[Your instructions] Recast each line of the material below as a string in a single JSON list, one string per line and in the original order, leaving out any blank lines.

--------------------------------

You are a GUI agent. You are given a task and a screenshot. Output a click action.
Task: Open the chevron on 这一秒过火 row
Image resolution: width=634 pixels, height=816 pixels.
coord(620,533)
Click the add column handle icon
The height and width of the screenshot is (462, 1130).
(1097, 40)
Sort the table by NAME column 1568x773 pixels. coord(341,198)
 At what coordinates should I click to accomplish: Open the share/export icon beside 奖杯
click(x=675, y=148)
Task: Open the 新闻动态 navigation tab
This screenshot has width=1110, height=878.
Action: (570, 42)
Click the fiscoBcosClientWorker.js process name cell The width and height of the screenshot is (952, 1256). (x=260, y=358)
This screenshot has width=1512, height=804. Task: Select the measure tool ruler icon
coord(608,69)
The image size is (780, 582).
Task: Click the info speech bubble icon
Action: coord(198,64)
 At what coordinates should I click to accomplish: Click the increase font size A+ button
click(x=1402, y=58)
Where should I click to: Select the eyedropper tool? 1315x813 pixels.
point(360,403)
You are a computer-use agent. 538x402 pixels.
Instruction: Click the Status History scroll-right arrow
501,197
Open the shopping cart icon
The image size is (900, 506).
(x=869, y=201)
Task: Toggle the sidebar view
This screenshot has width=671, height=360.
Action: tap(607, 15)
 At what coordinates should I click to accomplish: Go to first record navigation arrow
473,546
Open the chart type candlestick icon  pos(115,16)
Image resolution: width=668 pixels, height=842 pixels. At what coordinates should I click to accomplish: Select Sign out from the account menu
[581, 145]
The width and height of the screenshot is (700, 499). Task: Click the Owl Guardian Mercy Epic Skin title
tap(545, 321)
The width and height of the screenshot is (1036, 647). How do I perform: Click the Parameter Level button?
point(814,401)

--------------------------------

[Solution to the exercise]
[
  "You are a GUI agent. You are given a task and a screenshot. Output a click action.",
  "Task: Open the chevron on 这一秒过火 row",
  "Image resolution: width=634 pixels, height=816 pixels.",
  "coord(620,533)",
  "Click the add column handle icon",
  "The height and width of the screenshot is (462, 1130).",
  "(1097, 40)",
  "Sort the table by NAME column 1568x773 pixels. coord(341,198)",
  " At what coordinates should I click to accomplish: Open the share/export icon beside 奖杯",
  "click(x=675, y=148)",
  "Task: Open the 新闻动态 navigation tab",
  "This screenshot has width=1110, height=878.",
  "Action: (570, 42)",
  "Click the fiscoBcosClientWorker.js process name cell The width and height of the screenshot is (952, 1256). (x=260, y=358)",
  "This screenshot has width=1512, height=804. Task: Select the measure tool ruler icon",
  "coord(608,69)",
  "The image size is (780, 582).",
  "Task: Click the info speech bubble icon",
  "Action: coord(198,64)",
  " At what coordinates should I click to accomplish: Click the increase font size A+ button",
  "click(x=1402, y=58)",
  "Where should I click to: Select the eyedropper tool? 1315x813 pixels.",
  "point(360,403)",
  "You are a computer-use agent. 538x402 pixels.",
  "Instruction: Click the Status History scroll-right arrow",
  "501,197",
  "Open the shopping cart icon",
  "The image size is (900, 506).",
  "(x=869, y=201)",
  "Task: Toggle the sidebar view",
  "This screenshot has width=671, height=360.",
  "Action: tap(607, 15)",
  " At what coordinates should I click to accomplish: Go to first record navigation arrow",
  "473,546",
  "Open the chart type candlestick icon  pos(115,16)",
  "Image resolution: width=668 pixels, height=842 pixels. At what coordinates should I click to accomplish: Select Sign out from the account menu",
  "[581, 145]",
  "The width and height of the screenshot is (700, 499). Task: Click the Owl Guardian Mercy Epic Skin title",
  "tap(545, 321)",
  "The width and height of the screenshot is (1036, 647). How do I perform: Click the Parameter Level button?",
  "point(814,401)"
]